What happened

Shares of MP Materials (MP -0.76%), a miner of rare earth elements, are up 3.3% at 11:15 a.m. EDT Friday after crushing Q2 earnings estimates yesterday afternoon. That's the good news.

The bad news is that at one point this morning, MP shares were up as much as 12.5%, so it actually looks as if the enthusiasm over this rare earth metals stock is dying out fast. But...should it be?

Arrow angles up on a green stock chart

Image source: Getty Images.

So what

Heading into Q2, analysts had forecast that MP Materials would earn a $0.13-per-share profit on sales of $58.3 million. As it turned out, Q2 profits were $0.15 per share, and sales soared to $73.1 million.  

So far, so good -- and the news gets better.

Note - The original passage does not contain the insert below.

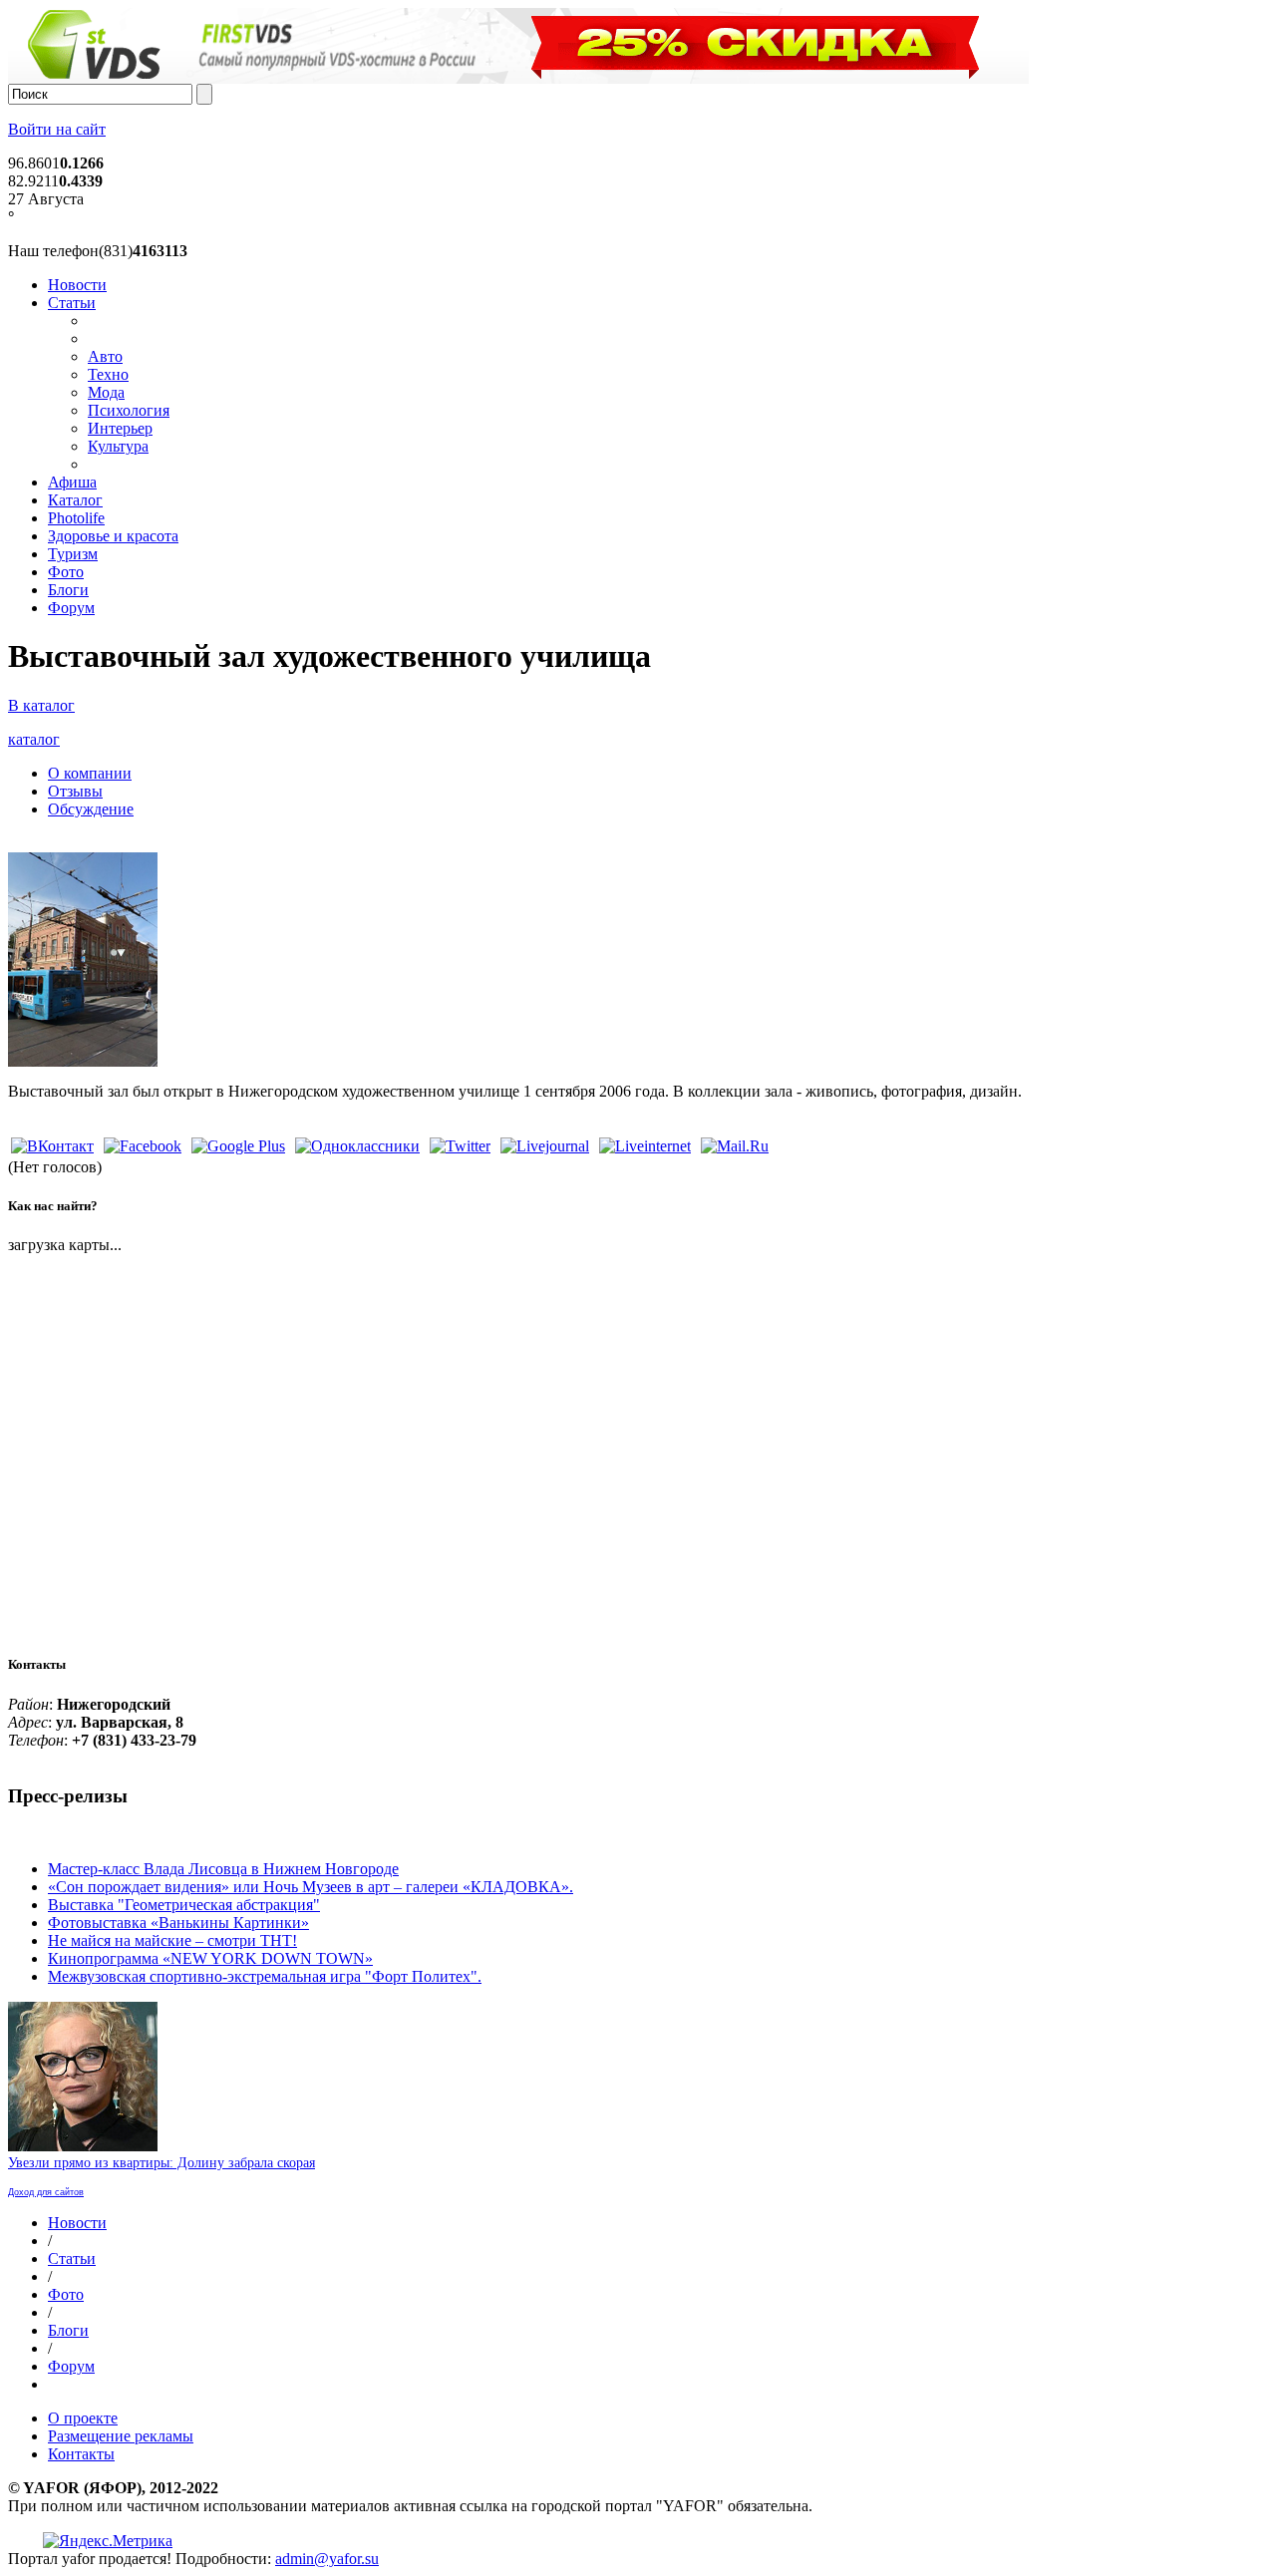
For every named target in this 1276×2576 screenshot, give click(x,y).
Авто (105, 356)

Sales in the fiscal second quarter grew 141% year over year, and the company's $0.15-per-share profit -- an actual GAAP profit, by the way, not some cobbled-together pro forma profit -- reversed from last year's $0.92-per-share loss. MP Materials produced its "highest quarterly [rare earths oxide] output in Mountain Pass history," boasted CEO James Litinsky, and it's "making steady progress on our Stage II Optimization" and "on track to deliver our first full year of separated [neodymium-praseodymium, or NdPr] production in 2023."  

Now what

That's important, because NdPr itself would obviously sell for higher prices and therefore be more profitable than the unprocessed oxides of the component metals. Furthermore, MP says it is making progress in "Stage III" of its operations, in which it plans to "repatriate magnet manufacturing in the United States" so that the U.S. will no longer be dependent upon foreign supply of its rare earths -- and so that MP can capture the entire value chain from production of raw materials to producing finished products.

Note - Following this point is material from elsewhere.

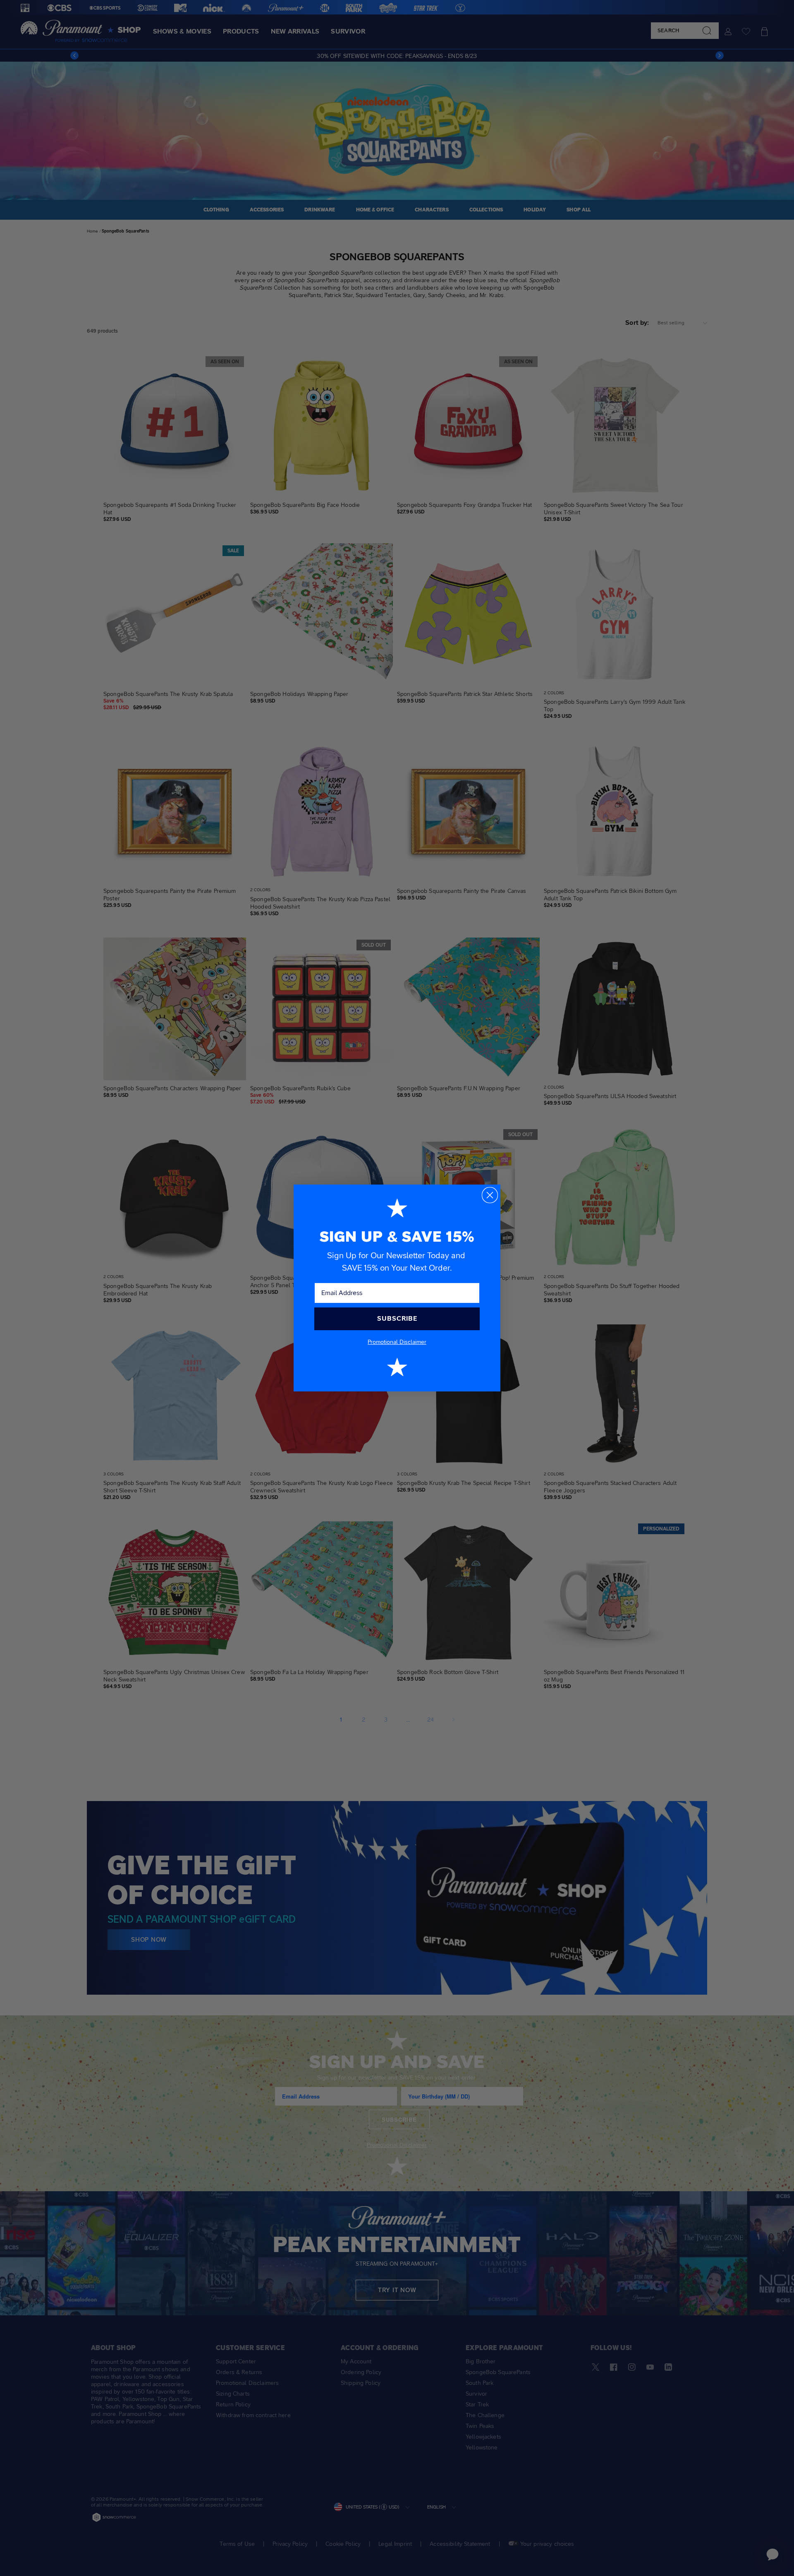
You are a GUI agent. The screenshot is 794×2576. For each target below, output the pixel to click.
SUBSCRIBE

All that being said, one thing MP Materials did not say was how profitable it expects to be over the rest of this year -- or whether it has managed to turn free-cash-flow positive yet. There's a lot of work and a lot of investment still to be done -- and presumably a lot more money to be spent.

In that regard, it's worth noting that MP did not attach a cash flow statement to its earnings release, and so for the time being at least, investors remain unaware of precisely how free-cash-flow negative the company might currently be.